• [To do] Please rewrite every line of the records below as a numbered list, skipping the blank lines.

• [Records for finding described items]
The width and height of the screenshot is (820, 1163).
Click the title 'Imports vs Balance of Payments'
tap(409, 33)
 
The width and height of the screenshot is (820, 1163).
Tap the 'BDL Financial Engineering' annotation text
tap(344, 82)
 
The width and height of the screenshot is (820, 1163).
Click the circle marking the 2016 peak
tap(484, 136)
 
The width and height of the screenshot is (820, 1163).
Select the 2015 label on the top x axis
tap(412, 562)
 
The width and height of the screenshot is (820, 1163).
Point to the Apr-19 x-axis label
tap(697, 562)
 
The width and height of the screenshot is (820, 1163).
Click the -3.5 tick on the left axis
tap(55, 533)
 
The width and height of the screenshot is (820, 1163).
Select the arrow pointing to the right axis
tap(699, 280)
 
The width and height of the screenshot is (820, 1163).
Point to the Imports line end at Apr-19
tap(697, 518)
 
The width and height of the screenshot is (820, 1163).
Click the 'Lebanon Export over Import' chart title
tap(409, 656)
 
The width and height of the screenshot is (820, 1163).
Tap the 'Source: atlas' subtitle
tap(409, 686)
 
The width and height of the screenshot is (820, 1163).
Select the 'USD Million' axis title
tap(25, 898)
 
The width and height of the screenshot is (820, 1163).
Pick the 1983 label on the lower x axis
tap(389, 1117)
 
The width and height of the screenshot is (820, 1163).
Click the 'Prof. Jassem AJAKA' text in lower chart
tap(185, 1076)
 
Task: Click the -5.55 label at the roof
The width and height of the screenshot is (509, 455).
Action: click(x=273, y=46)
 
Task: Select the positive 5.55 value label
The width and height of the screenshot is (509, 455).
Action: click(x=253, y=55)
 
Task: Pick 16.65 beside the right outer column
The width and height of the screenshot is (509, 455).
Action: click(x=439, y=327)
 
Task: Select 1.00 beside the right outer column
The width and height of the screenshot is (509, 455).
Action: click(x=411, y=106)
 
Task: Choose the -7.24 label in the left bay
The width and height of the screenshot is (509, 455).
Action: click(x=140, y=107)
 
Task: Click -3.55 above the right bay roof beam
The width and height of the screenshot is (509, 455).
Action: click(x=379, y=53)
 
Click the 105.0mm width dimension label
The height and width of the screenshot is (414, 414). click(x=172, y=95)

• [Answer for this exercise]
1. The width and height of the screenshot is (820, 1163).
2. Click the title 'Imports vs Balance of Payments'
3. tap(409, 33)
4. The width and height of the screenshot is (820, 1163).
5. Tap the 'BDL Financial Engineering' annotation text
6. tap(344, 82)
7. The width and height of the screenshot is (820, 1163).
8. Click the circle marking the 2016 peak
9. tap(484, 136)
10. The width and height of the screenshot is (820, 1163).
11. Select the 2015 label on the top x axis
12. tap(412, 562)
13. The width and height of the screenshot is (820, 1163).
14. Point to the Apr-19 x-axis label
15. tap(697, 562)
16. The width and height of the screenshot is (820, 1163).
17. Click the -3.5 tick on the left axis
18. tap(55, 533)
19. The width and height of the screenshot is (820, 1163).
20. Select the arrow pointing to the right axis
21. tap(699, 280)
22. The width and height of the screenshot is (820, 1163).
23. Point to the Imports line end at Apr-19
24. tap(697, 518)
25. The width and height of the screenshot is (820, 1163).
26. Click the 'Lebanon Export over Import' chart title
27. tap(409, 656)
28. The width and height of the screenshot is (820, 1163).
29. Tap the 'Source: atlas' subtitle
30. tap(409, 686)
31. The width and height of the screenshot is (820, 1163).
32. Select the 'USD Million' axis title
33. tap(25, 898)
34. The width and height of the screenshot is (820, 1163).
35. Pick the 1983 label on the lower x axis
36. tap(389, 1117)
37. The width and height of the screenshot is (820, 1163).
38. Click the 'Prof. Jassem AJAKA' text in lower chart
39. tap(185, 1076)
40. Task: Click the -5.55 label at the roof
41. The width and height of the screenshot is (509, 455).
42. Action: click(x=273, y=46)
43. Task: Select the positive 5.55 value label
44. The width and height of the screenshot is (509, 455).
45. Action: click(x=253, y=55)
46. Task: Pick 16.65 beside the right outer column
47. The width and height of the screenshot is (509, 455).
48. Action: click(x=439, y=327)
49. Task: Select 1.00 beside the right outer column
50. The width and height of the screenshot is (509, 455).
51. Action: click(x=411, y=106)
52. Task: Choose the -7.24 label in the left bay
53. The width and height of the screenshot is (509, 455).
54. Action: click(x=140, y=107)
55. Task: Click -3.55 above the right bay roof beam
56. The width and height of the screenshot is (509, 455).
57. Action: click(x=379, y=53)
58. Click the 105.0mm width dimension label
59. The height and width of the screenshot is (414, 414). click(x=172, y=95)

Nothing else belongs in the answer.